WHAT YOU SHOULD DO >> The line containing "Task: Refresh the cluster overview data" marks the start. Restate it and every following line through the end of the records exactly, and nothing else, leaving out the pictures.
START RECORDS SUPPLIED
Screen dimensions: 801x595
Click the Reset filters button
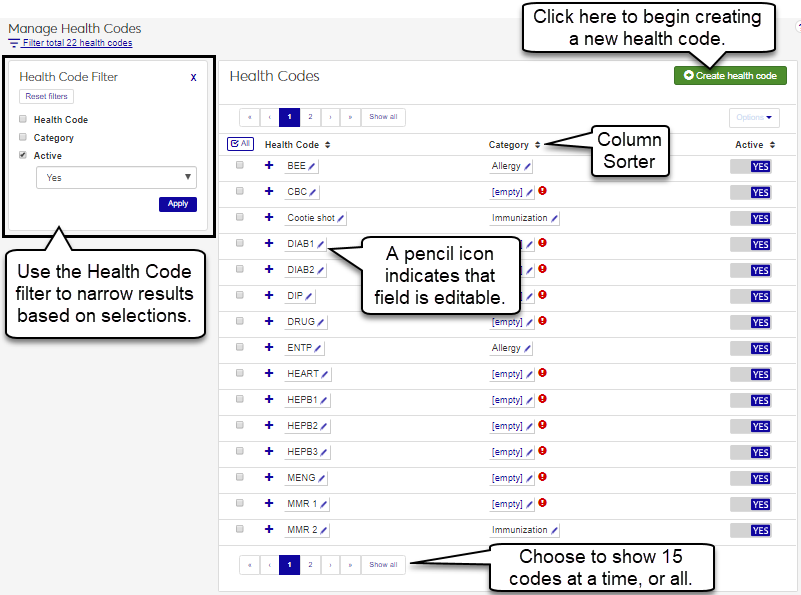point(46,97)
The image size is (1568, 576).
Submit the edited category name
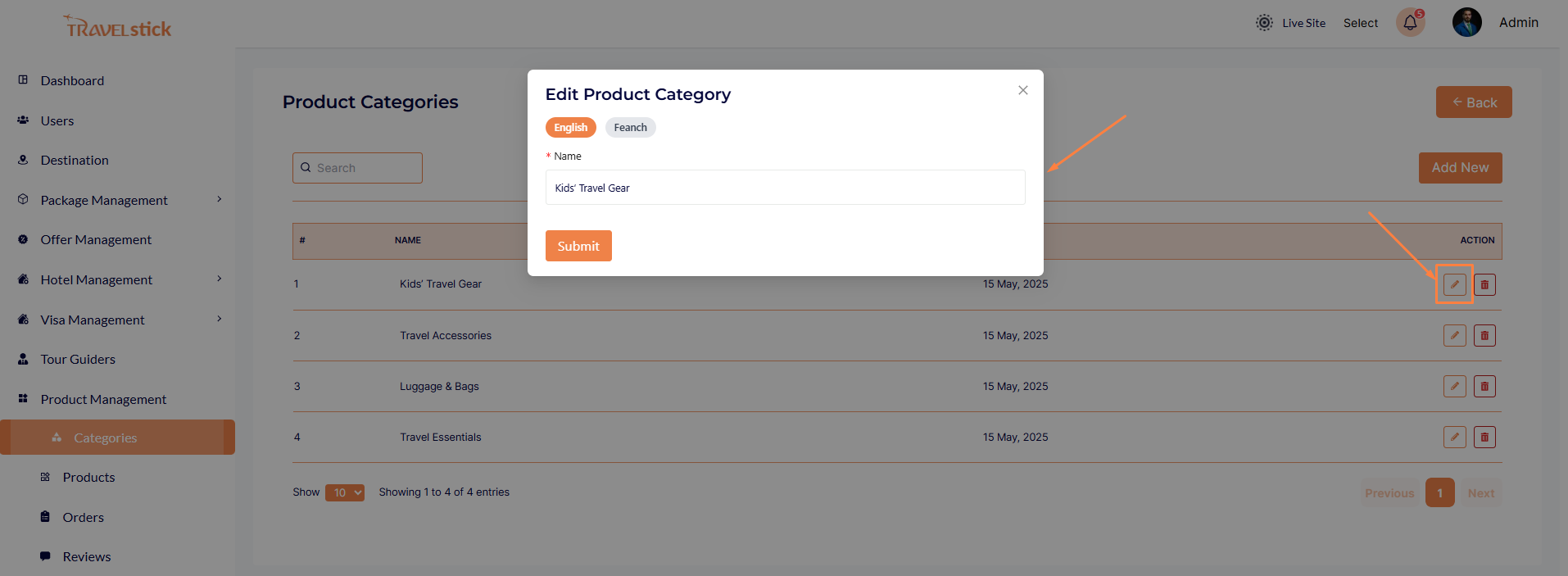[x=578, y=246]
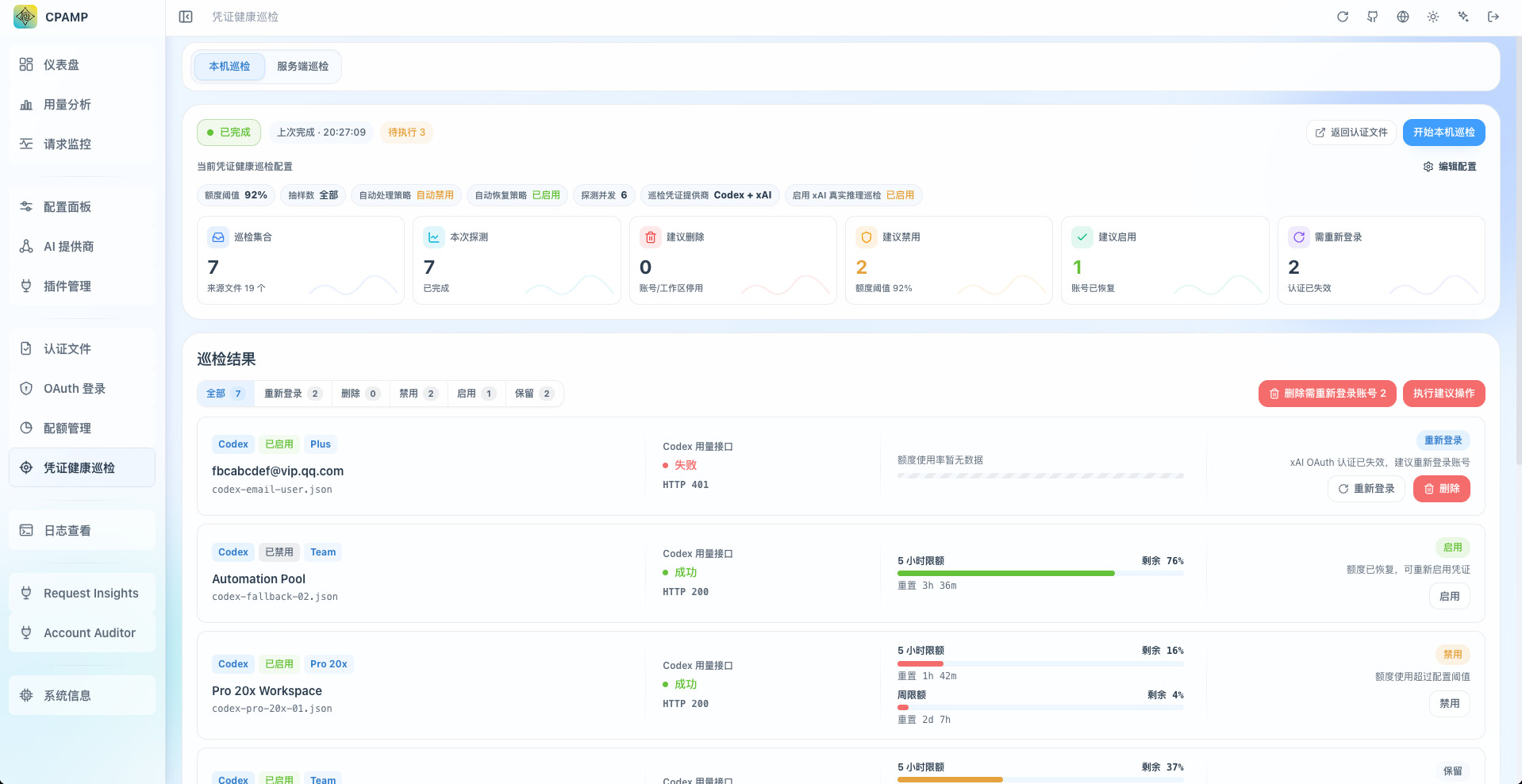Viewport: 1522px width, 784px height.
Task: Switch to the 服务端巡检 tab
Action: (302, 67)
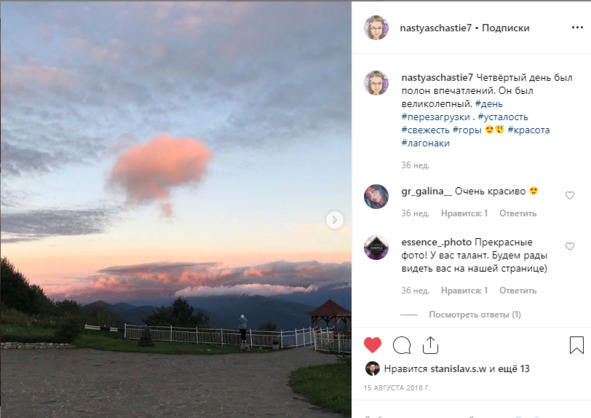This screenshot has width=591, height=418.
Task: Unlike the post with red heart
Action: click(x=372, y=345)
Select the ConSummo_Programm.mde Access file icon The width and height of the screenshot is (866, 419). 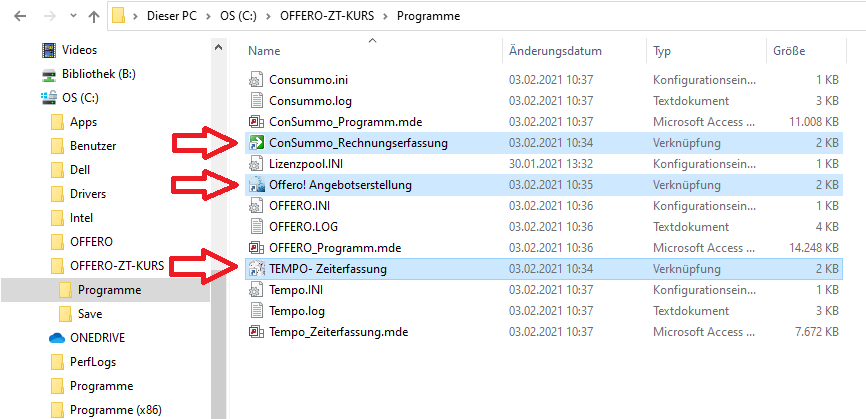click(256, 122)
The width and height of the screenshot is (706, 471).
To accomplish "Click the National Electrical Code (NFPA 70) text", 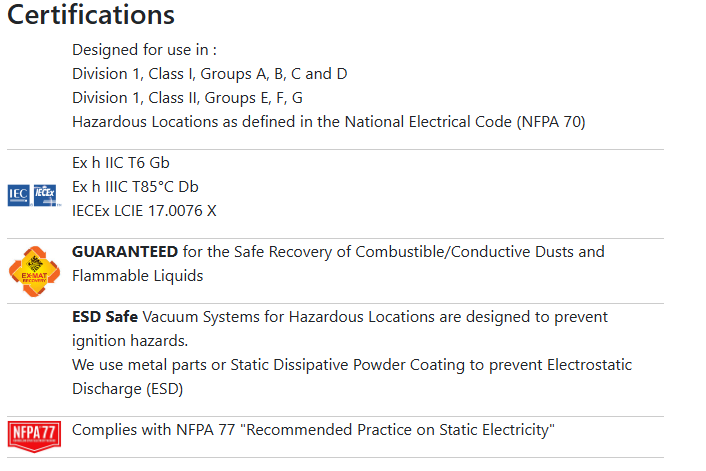I will click(x=465, y=122).
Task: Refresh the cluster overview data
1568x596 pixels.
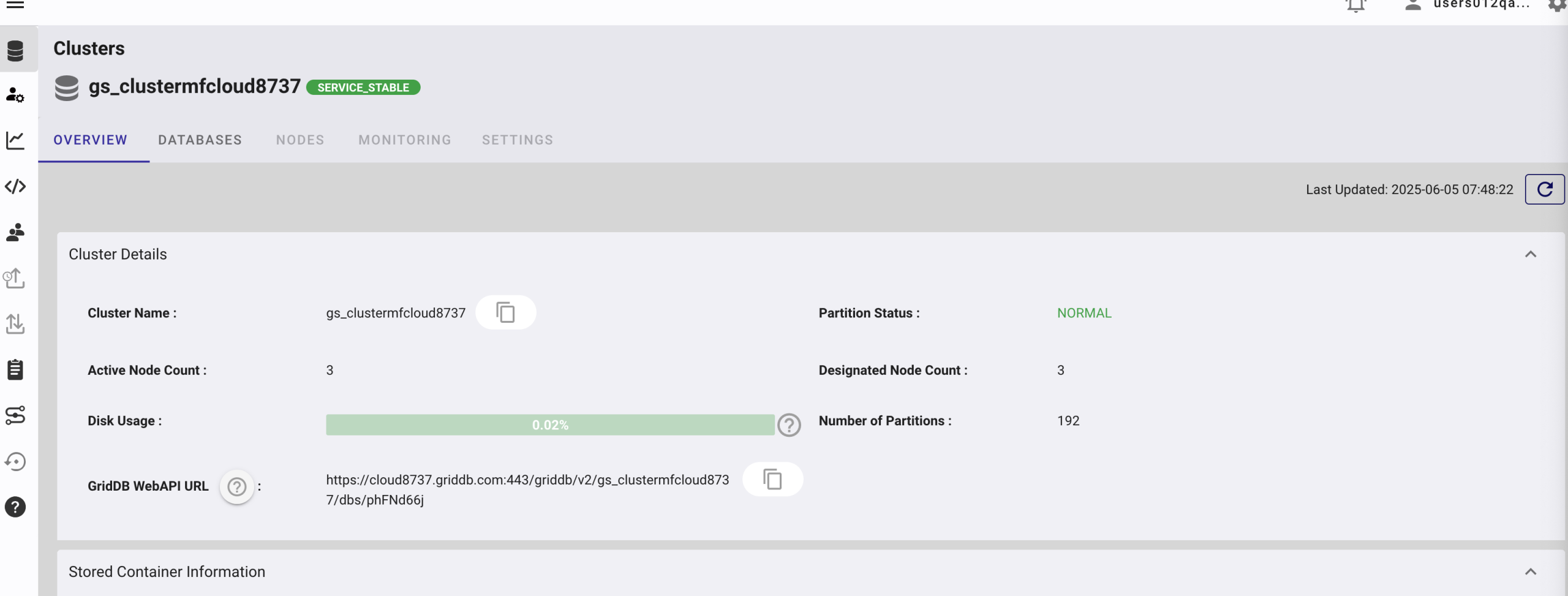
END RECORDS SUPPLIED
REPLY TO THE EXERCISE >>
Task: Refresh the cluster overview data
1568x596 pixels.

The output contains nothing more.